Sie schreiben jedoch auch selbst Bücher. Wie wird man Autor? War der Wunsch schon immer da? Und könnten Sie sich vorstellen mal ein Buch im Stil von „Temper“ zu schreiben?
Bevor ich anfing, meine eigenen Geschichten zu erzählen, habe ich 20 Jahre lang ausschließlich übersetzt, was in vieler Hinsicht eine gute Schule war. Der Drang, eigene Geschichten zu schreiben und meine eigene „Sprachmusik“ zu machen, hat sich in dieser Zeit allmählich entwickelt.
Ein Buch im Stil von „Temper“ zu schreiben, würde mich in der Tat sehr reizen, obwohl ich bis jetzt ausschließlich Kinderbücher geschrieben habe.

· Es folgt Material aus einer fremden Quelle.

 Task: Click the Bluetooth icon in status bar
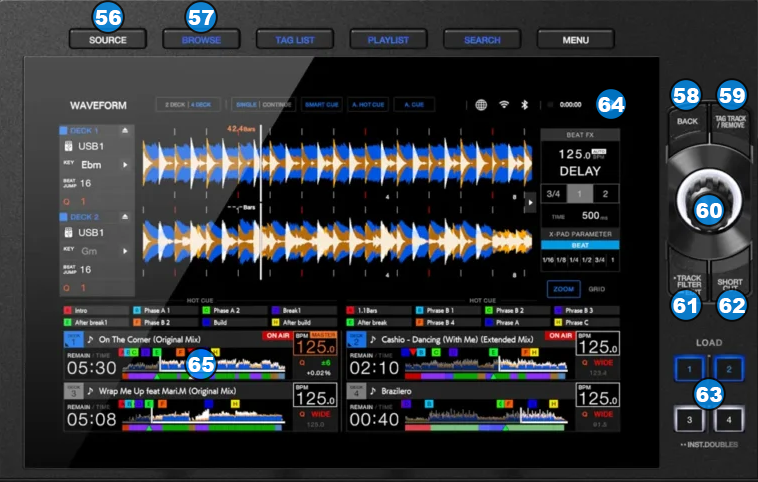(x=524, y=104)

Ist es schwierig ein Buch zu übersetzen, dass man am Ende womöglich überhaupt nicht mag und schrecklich findet? Oder liest man es zuvor schon in der Originalsprache und entscheidet sich erst dann dafür?
In der Regel hat man ein Buch, das man übersetzt, zuvor im Original gelesen und sich ein Urteil darüber gebildet, ob einen die Übersetzung überhaupt reizt. Ich würde zumindest jedem davon abraten, ein Buch zu übersetzen, das einem nicht gefällt. Sonst quält man sich Seite für Seite und es kommt auch nichts Gutes dabei heraus.

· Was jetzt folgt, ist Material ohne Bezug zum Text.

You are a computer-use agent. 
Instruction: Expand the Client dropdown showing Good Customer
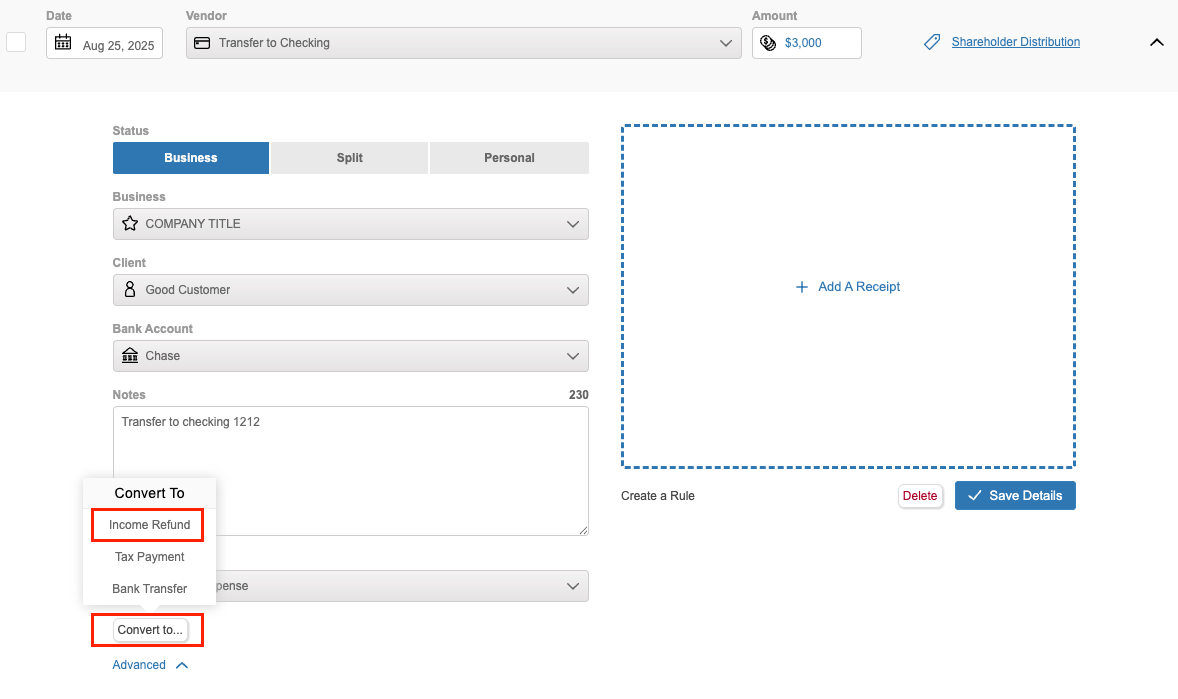tap(572, 290)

Zum anderen war ich fasziniert davon, wie souverän die Autorin Layne Fargo ihren ersten Roman entwickelt hat.

Was hat Sie persönlich an diesem Projekt am meisten gereizt und warum wollten Sie dieses Buch übersetzen?
Zum einen hat mich das Milieu interessiert, denn ich liebe das Theater. Zum anderen war ich fasziniert davon, wie souverän die Autorin Layne Fargo ihren ersten Roman entwickelt hat. Die Dramaturgie ist absolut schlüssig, die Spannung wächst stetig an, ihre Sprache ist locker und präzise zugleich, was das Übersetzen zu einer großen Freude gemacht hat.

Wie lange brauchen Sie in der Regel für die Übersetzung eines Buches und wie lange hat es ganz konkret bei „Temper“ gedauert?
Wie lange man braucht, hängt natürlich auch von den äußeren Umständen und der Gestalt des Textes ab. Bei „Temper“ waren es ungefähr zwei Monate.

Kann man ein Buch ganz unberührt übersetzen oder besteht während der Arbeit schon auch eine Verbindung zu den Charakteren im Buch?
Unberührt wäre furchtbar, Übersetzer sind ja keine Automaten. Natürlich muss man eine gewisse professionale Distanz wahren, doch ansonsten identifiziere ich mich beim Übersetzen durchaus mit den Charakteren, freue mich und leide mit ihnen. Als ein norwegischer Thrillerautor kürzlich meine Lieblingsfigur liquidiert hat, war ich am Boden zerstört.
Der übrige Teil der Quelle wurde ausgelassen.